On 21 May, Europe celebrates the 30th anniversary of the adoption of the EU Habitats Directive and the establishment of the Natura 2000 Network. The EU Habitats Directive has provided community level protection to several wetland habitats listed on its Annex I, including certain types of peatlands, coastal wetlands, rivers and lakes as well as protection for the habitats of wetland dependent species listed on its Annex II. It has created an obligation for the EU Member States to maintain or restore these habitats to favourable conservation status and to this end designate Special Areas of Conservation (SACs). The Natura 2000 includes also the Special Protection Areas (SPA) identified and designated under the EU Birds Directive.

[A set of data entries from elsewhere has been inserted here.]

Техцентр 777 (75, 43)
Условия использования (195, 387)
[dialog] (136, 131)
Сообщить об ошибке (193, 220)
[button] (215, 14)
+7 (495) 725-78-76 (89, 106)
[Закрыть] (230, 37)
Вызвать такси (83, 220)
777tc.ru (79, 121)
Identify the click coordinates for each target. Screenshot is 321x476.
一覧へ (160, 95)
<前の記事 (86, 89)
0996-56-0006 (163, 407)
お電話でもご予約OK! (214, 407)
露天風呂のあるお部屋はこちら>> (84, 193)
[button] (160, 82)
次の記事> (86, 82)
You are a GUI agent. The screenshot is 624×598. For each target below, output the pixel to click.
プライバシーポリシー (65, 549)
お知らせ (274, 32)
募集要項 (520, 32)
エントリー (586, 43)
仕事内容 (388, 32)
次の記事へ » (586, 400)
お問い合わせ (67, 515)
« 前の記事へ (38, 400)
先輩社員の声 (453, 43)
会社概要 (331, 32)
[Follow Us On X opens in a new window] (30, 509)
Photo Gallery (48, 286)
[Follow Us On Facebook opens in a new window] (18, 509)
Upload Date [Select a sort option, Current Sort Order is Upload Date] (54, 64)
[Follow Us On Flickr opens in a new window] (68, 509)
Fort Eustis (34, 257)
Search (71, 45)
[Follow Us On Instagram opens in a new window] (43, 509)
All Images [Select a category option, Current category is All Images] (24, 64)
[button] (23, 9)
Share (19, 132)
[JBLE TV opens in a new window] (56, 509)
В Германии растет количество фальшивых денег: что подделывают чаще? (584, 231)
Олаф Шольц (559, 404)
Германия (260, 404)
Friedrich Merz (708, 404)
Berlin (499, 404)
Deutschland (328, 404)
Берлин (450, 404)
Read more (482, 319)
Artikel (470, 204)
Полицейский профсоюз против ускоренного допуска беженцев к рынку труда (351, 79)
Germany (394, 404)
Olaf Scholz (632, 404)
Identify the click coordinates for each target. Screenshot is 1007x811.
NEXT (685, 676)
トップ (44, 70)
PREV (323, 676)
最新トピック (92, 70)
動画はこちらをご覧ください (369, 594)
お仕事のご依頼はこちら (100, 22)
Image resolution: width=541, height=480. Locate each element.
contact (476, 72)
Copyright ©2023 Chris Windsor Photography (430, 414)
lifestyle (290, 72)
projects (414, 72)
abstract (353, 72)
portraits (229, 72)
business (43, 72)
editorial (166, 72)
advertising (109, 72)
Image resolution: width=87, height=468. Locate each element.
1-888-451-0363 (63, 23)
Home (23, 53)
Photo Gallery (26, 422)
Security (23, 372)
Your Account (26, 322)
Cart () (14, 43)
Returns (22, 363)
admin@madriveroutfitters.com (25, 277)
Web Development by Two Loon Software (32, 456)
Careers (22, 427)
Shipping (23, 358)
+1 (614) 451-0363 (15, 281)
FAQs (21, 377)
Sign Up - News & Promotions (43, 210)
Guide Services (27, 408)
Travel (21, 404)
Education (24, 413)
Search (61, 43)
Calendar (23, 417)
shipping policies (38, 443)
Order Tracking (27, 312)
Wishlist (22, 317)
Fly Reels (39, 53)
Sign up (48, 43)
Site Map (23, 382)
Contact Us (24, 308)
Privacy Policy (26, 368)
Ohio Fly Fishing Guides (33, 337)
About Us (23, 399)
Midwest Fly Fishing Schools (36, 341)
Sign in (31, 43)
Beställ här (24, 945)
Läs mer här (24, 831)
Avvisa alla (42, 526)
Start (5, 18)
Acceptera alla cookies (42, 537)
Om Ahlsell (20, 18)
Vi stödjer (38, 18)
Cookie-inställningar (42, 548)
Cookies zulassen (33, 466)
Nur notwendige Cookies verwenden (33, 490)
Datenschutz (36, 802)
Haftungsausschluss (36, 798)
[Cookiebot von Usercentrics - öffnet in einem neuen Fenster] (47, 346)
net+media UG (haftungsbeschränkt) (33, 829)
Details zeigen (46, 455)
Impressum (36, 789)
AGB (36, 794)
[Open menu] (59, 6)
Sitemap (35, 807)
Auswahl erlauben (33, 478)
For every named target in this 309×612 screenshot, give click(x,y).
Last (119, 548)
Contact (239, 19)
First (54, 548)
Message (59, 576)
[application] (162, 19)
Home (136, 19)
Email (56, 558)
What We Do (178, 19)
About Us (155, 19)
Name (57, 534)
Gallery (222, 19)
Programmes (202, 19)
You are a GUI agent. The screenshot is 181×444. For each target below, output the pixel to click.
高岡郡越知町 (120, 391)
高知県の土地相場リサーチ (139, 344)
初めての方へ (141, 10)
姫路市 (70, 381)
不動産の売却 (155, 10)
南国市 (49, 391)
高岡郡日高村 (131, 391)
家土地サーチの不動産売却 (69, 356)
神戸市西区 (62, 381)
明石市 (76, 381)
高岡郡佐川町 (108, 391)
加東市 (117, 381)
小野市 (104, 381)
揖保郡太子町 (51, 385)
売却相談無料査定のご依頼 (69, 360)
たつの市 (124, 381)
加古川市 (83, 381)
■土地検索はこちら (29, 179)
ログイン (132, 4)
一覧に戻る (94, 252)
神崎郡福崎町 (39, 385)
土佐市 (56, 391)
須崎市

Today, the Natura 2000 Network consist almost 27,000 terrestrial and marine sites in the 27 Member States of the EU covering more than 18% of Europe’s land and 9% of its marine areas. The Natura 2000 Network has an enormous importance for wetland conservation and sustainable management as about 41% of all terrestrial and coastal waters in the EU is designated as part of the network. Some wetland types such as peatlands and coastal habitats are relatively well covered, but the coverage of small wetlands is low.
Establishing this enormous network of protected areas, is a huge achievement. However, the designation of Natura 2000 sites without proper management is insufficient to achieve the EU Biodiversity Strategies target of 30% of species in unfavourable conservation status recovering. Studies based on data from the International Waterbird Census coordinated by Wetlands International Europe and other studies show that appropriate management help recovering species and contributes to the adaptation of species to climate change. Therefore, it is important to shift the focus from the designation to proper management and restoration of species and habitats. This is reflected in the EU Biodiversity Strategy’s targets of 30% well managed protected areas and restoring the EU’s ecosystems.
Wetlands International Europe works with a wide range of stakeholders to contribute to the further development and better management of the Natura 2000 network.